TASK OBJECTIVE ::
Once you reach the line with "Where should I", transcribe it and every line after it to the end of the records, exactly, but not the pictures.

DATA UNDER STUDY ::
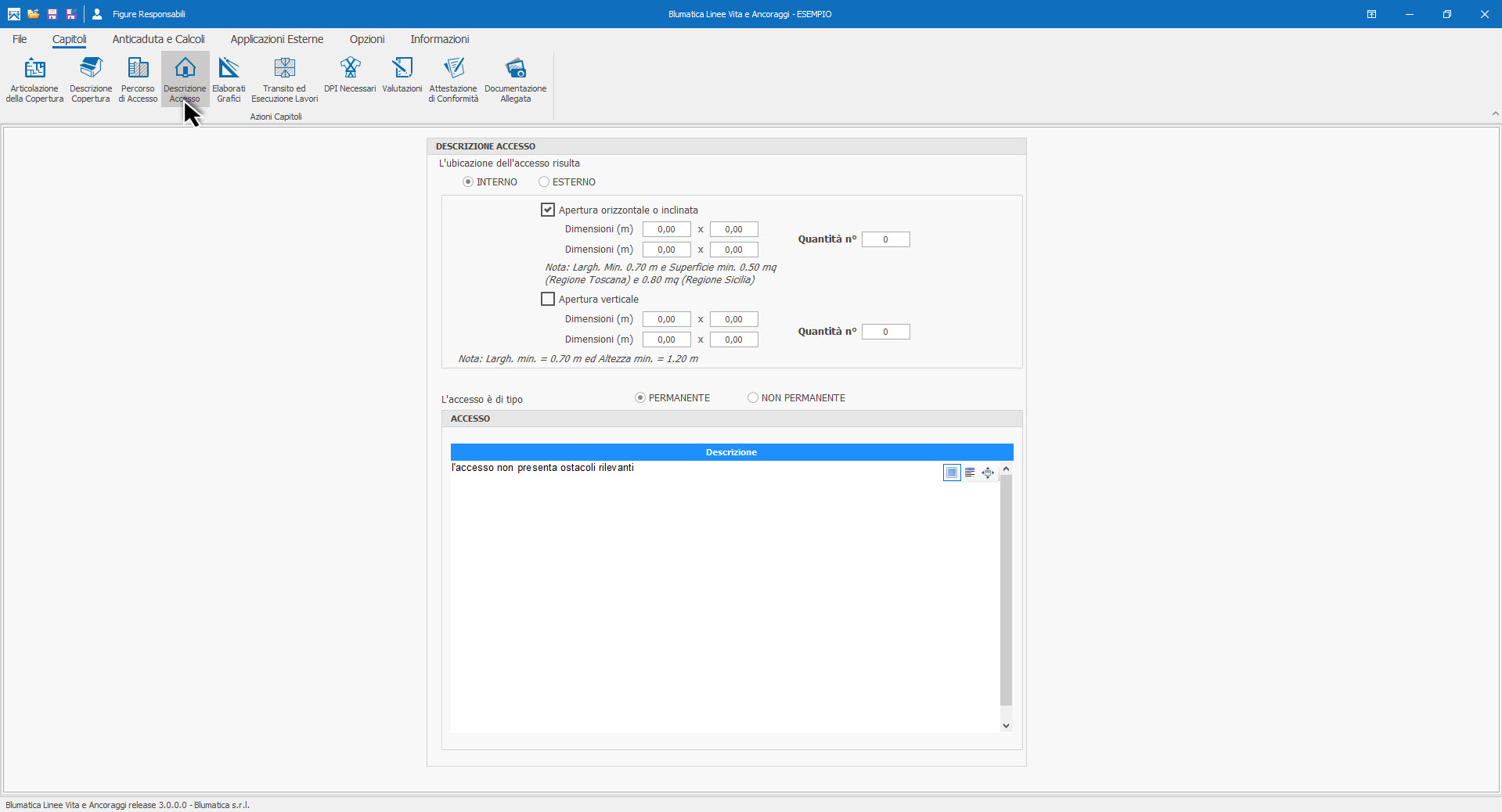This screenshot has width=1502, height=812.
Task: Open DPI Necessari chapter
Action: pos(350,75)
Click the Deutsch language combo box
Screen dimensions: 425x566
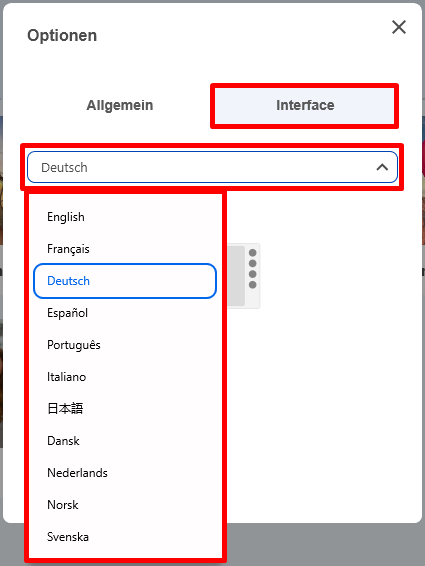tap(212, 167)
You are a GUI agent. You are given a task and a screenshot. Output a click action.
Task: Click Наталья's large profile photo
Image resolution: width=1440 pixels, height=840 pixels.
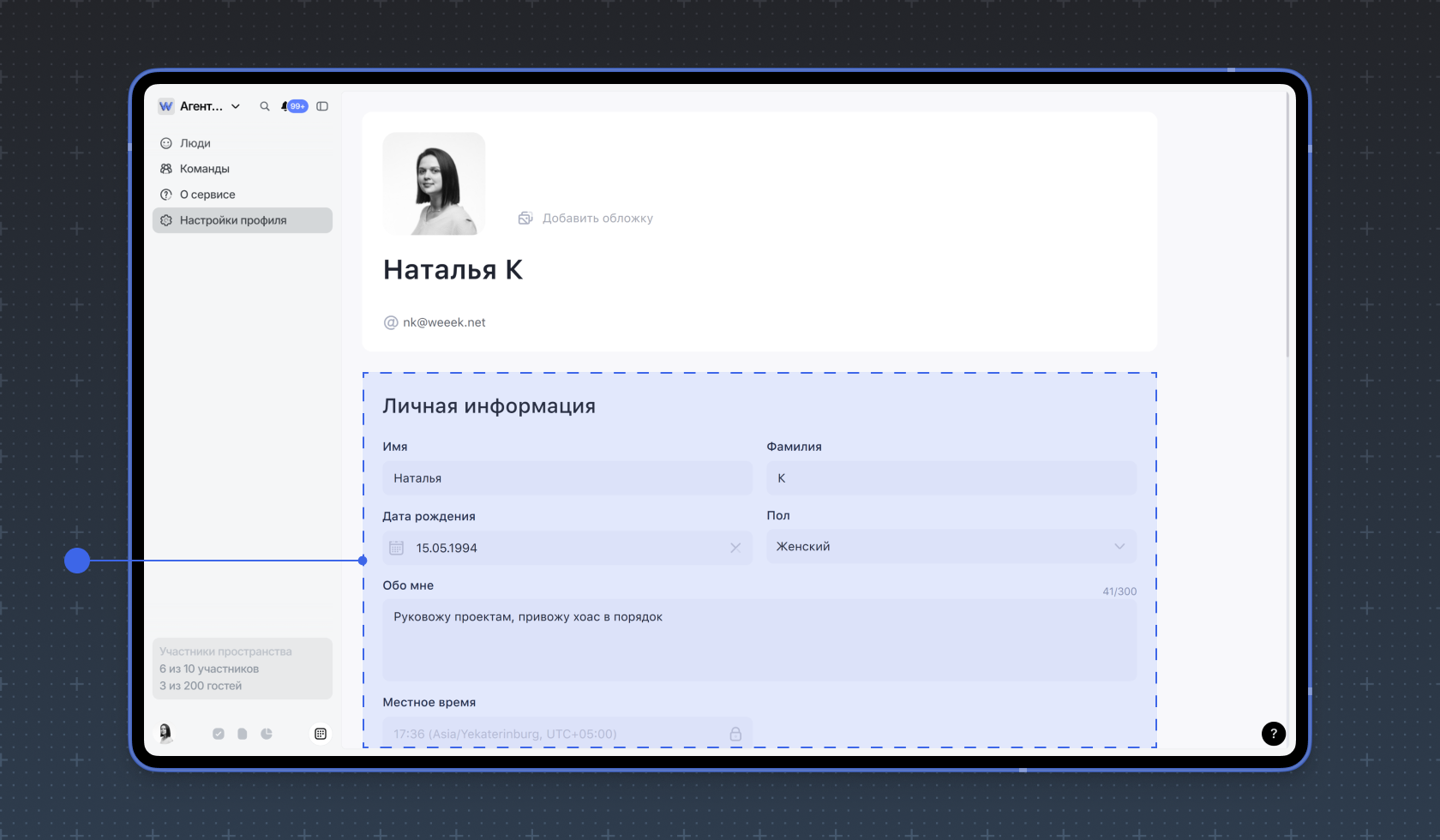[434, 183]
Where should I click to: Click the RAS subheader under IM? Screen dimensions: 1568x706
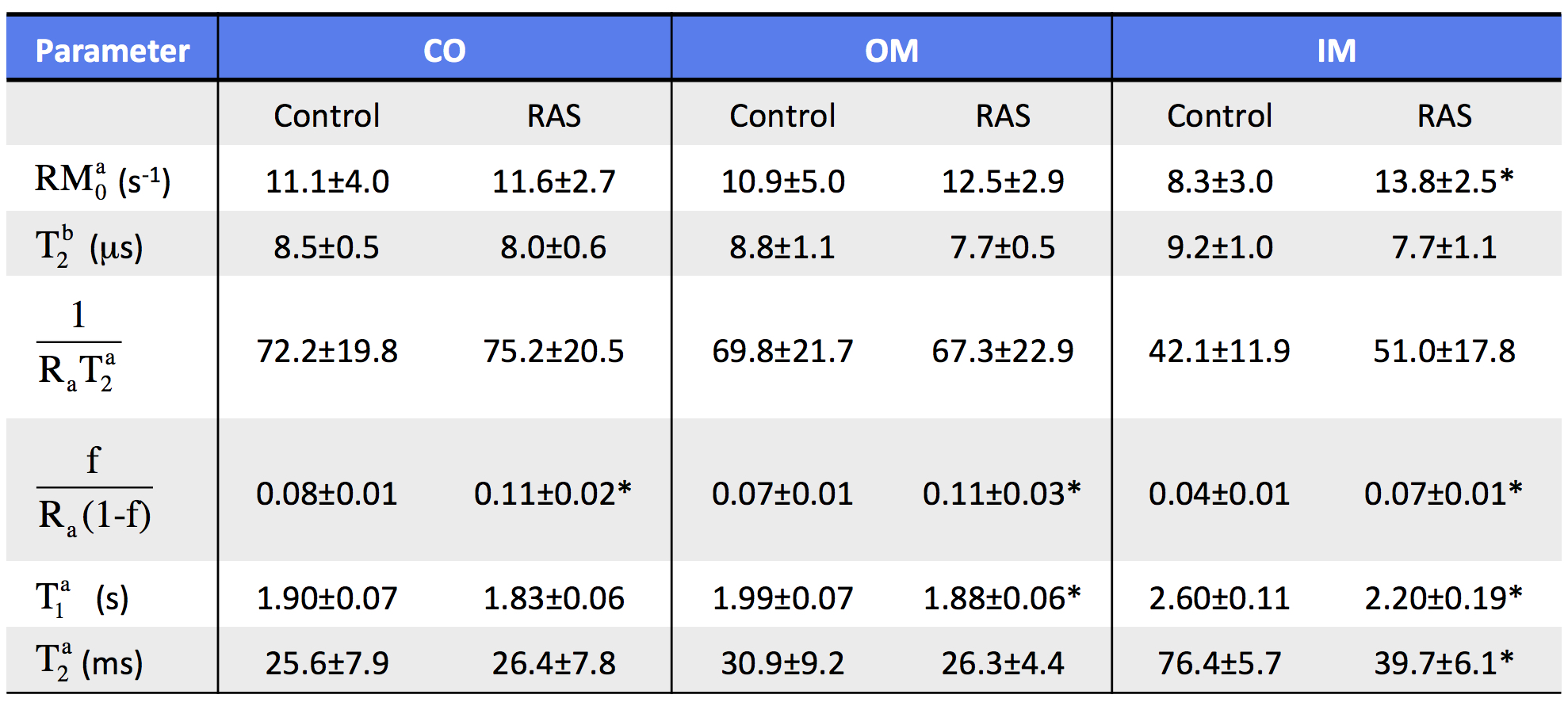1444,116
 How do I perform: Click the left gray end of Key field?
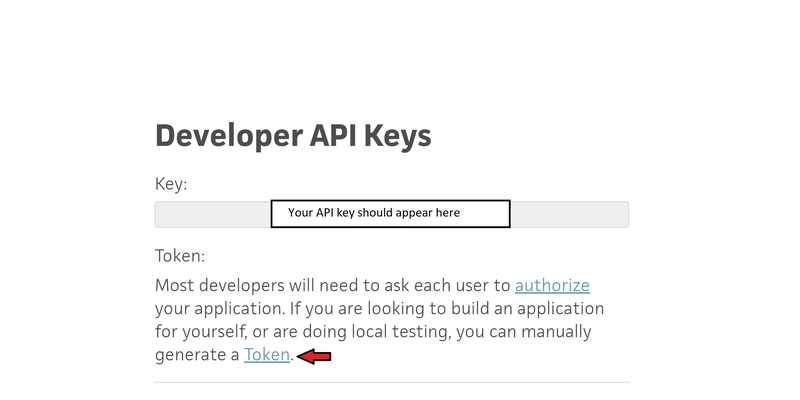pos(212,214)
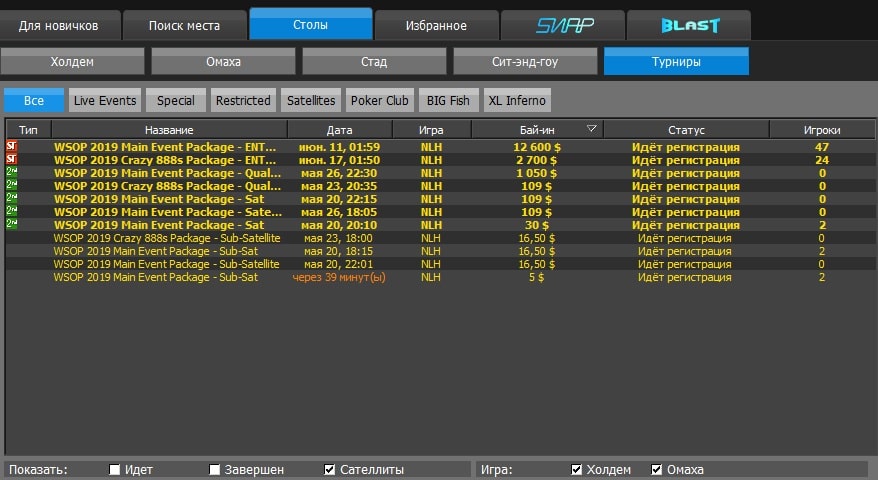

TASK RESPONSE ::
Where should I click to: Click the RAS subheader under IM? Screen dimensions: 1568x706
1444,116
 How do I perform: Click the left gray end of Key field?
pos(212,214)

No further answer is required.